A Polícia Federal adiou o depoimento do ex-banqueiro Daniel Vorcaro, dono do liquidado Banco Master, que estava marcado para esta quinta-feira (20). O empresário, que está preso, seria questionado sobre a suspeita de ter aliciado e corrompido servidores do Banco Central para obter informações sigilosas sobre seu conglomerado financeiro. As informações são da Gazeta do Povo.
O adiamento foi pedido pela defesa, que ainda não teve acesso a todo o material da investigação. Vorcaro passou a ser defendido também pelo advogado Daniel Bialski desde o começo do mês. Além dele, a Polícia Federal também aguarda o depoimento de Belline Santana, ex-chefe do Departamento de Supervisão Bancária do Banco Central, suspeito de repassar informações sigilosas ao ex-banqueiro.
As investigações apontam que Vorcaro aliciou servidores do BC por meio de pagamentos de propina, uso de empresas intermediárias e oferta de benefícios indiretos. Em troca, os servidores atuavam como informantes, repassando dados sigilosos e orientações técnicas para tentar evitar a liquidação do Banco Master.
Além de Belline Santana, Vorcaro contava com a colaboração de Paulo Sérgio Neves de Souza, ex-diretor e chefe-adjunto na área, para monitorar fiscalizações. Eles se comunicavam por aplicativo de mensagens.

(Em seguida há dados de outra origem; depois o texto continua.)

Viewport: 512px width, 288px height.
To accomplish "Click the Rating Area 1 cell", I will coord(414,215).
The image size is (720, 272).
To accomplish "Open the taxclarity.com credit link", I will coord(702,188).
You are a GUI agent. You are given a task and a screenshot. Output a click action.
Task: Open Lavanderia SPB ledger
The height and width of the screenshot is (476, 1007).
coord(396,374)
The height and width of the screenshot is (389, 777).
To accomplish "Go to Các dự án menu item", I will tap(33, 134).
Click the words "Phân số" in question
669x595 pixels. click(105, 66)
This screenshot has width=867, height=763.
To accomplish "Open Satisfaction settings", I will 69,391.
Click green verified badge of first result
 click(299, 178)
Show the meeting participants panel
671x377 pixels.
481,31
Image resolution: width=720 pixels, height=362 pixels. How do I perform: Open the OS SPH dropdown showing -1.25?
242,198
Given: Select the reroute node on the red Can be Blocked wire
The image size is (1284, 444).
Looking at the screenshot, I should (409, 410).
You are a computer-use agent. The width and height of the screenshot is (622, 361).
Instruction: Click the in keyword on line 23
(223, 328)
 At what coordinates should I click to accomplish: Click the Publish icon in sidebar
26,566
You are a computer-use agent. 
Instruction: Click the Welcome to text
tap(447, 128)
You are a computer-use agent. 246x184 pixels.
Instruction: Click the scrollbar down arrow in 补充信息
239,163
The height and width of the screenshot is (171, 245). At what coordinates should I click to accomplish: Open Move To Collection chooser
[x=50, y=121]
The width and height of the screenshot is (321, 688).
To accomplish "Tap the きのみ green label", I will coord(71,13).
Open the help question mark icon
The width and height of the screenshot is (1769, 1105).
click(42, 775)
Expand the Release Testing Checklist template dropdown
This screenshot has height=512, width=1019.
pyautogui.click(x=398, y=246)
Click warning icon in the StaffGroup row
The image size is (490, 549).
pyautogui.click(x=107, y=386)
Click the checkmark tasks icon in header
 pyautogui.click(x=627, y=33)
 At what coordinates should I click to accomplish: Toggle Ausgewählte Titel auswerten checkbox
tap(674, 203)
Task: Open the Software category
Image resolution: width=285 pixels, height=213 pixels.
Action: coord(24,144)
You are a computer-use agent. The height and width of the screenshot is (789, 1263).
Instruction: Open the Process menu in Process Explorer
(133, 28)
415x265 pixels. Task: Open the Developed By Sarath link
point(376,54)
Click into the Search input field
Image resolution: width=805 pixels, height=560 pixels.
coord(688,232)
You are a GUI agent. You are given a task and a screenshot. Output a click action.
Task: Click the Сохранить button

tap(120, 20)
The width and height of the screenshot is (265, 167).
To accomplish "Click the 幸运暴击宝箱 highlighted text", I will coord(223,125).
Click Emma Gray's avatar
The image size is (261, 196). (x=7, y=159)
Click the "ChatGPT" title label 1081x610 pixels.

Entre as propinas pagas estavam repasses milionários através de empresas de fachada, transações simuladas de compra de imóveis e custeio de viagens internacionais, como passeios para os parques da Disney. A PF aponta que os servidores faziam uma espécie de consultoria paralela, orientando Vorcaro em documentos enviados ao próprio Banco Central e ao Fundo Garantidor de Créditos para blindar os negócios do banqueiro.
A defesa de Vorcaro pretende negociar uma terceira tentativa de delação premiada, após as duas primeiras terem sido rejeitadas pela Polícia Federal e pela Procuradoria-Geral da República por não aprofundarem as informações já apuradas. A intenção é recomeçar do zero, permitindo que Vorcaro detalhe todo o funcionamento do esquema no Banco Master.
Na PGR, a percepção interna é de que as chances de negociação com Vorcaro já se esgotaram. Até o ministro André Mendonça, relator da ação do Master no Supremo Tribunal Federal, já sinalizou que não faz questão de uma delação.